- Location of Lonsdale in Garland County, Arkansas.
- Coordinates: 34°32′42″N 92°48′38″W﻿ / ﻿34.54500°N 92.81056°W
- Country: United States
- State: Arkansas
- County: Garland

Area
- • Total: 0.41 sq mi (1.05 km^{2})
- • Land: 0.41 sq mi (1.05 km^{2})
- • Water: 0 sq mi (0.00 km^{2})
- Elevation: 433 ft (132 m)

Population (2020)
- • Total: 103
- • Estimate (2025): 106
- • Density: 255.2/sq mi (98.52/km^{2})
- Time zone: UTC-6 (Central (CST))
- • Summer (DST): UTC-5 (CDT)
- ZIP code: 72087
- Area code: 501
- FIPS code: 05-41450
- GNIS feature ID: 2406042

= Lonsdale, Arkansas =

Lonsdale is a town in Garland County, Arkansas, United States. It is part of the Hot Springs Metropolitan Statistical Area. The population was 103 at the 2020 census.

==Geography==
Lonsdale is located in eastern Garland County on Highway 171, south of U.S. Route 70. It is 17 mi east of Hot Springs and 14 mi west of Benton.. According to the United States Census Bureau, the town has a total area of 1.1 km2, all land.

==Demographics==

As of the census of 2000, there were 118 people, 49 households, and 34 families residing in the town. The population density was 287.0 PD/sqmi. There were 53 housing units at an average density of 128.9 /sqmi. The racial makeup of the town was 97.46% White, and 2.54% from two or more races. 0.85% of the population were Hispanic or Latino of any race.
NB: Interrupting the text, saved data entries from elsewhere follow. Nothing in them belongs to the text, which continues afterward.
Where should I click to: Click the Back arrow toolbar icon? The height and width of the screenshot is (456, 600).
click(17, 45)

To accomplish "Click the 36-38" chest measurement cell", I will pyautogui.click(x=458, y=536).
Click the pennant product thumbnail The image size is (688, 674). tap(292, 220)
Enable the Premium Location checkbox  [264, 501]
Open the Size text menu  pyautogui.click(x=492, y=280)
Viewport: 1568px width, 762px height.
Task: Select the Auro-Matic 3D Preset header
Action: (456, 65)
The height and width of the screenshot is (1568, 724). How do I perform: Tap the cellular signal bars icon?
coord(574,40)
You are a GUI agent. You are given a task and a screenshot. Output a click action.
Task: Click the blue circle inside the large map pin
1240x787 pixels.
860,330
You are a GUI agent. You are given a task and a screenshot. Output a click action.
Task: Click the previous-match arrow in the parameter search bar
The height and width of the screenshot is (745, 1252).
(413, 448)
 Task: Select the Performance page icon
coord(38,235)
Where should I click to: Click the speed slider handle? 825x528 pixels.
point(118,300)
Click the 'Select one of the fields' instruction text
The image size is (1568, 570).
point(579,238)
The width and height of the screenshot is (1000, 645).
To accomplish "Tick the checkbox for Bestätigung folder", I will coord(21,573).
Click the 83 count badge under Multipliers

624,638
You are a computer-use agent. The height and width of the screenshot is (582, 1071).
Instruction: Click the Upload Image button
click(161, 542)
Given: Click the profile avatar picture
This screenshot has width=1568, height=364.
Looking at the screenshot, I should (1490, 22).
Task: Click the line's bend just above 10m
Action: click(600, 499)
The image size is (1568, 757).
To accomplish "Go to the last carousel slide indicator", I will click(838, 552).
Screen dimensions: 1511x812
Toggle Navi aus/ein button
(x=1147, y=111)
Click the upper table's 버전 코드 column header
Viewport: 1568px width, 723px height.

There were 49 households, out of which 34.7% had children under the age of 18 living with them, 67.3% were married couples living together, 4.1% had a female householder with no husband present, and 28.6% were non-families. 28.6% of all households were made up of individuals, and 12.2% had someone living alone who was 65 years of age or older. The average household size was 2.41 and the average family size was 2.97.

In the town, the population was spread out, with 23.7% under the age of 18, 7.6% from 18 to 24, 27.1% from 25 to 44, 29.7% from 45 to 64, and 11.9% who were 65 years of age or older. The median age was 41 years. For every 100 females, there were 90.3 males. For every 100 females age 18 and over, there were 95.7 males.

The median income for a household in the town was $25,500, and the median income for a family was $26,000. Males had a median income of $31,250 versus $23,750 for females. The per capita income for the town was $11,572. There were 14.7% of families and 22.3% of the population living below the poverty line, including 35.9% of under eighteens and none of those over 64.

Historical population
| Census | Pop. | Note | %± |
| 1920 | 166 |  | — |
| 1930 | 153 |  | −7.8% |
| 1940 | 119 |  | −22.2% |
| 1950 | 91 |  | −23.5% |
| 1960 | 95 |  | 4.4% |
| 1970 | 104 |  | 9.5% |
| 1980 | 117 |  | 12.5% |
| 1990 | 127 |  | 8.5% |
| 2000 | 127 |  | 0.0% |
| 2010 | 94 |  | −26.0% |
| 2020 | 103 |  | 9.6% |
| 2025 (est.) | 106 | Increase | 2.9% |
U.S. Decennial Census

==Education==
Public education for early childhood, elementary and secondary school students is provided by the Benton School District and Fountain Lake School District, which leads to graduation from Benton High School and Fountain Lake High School.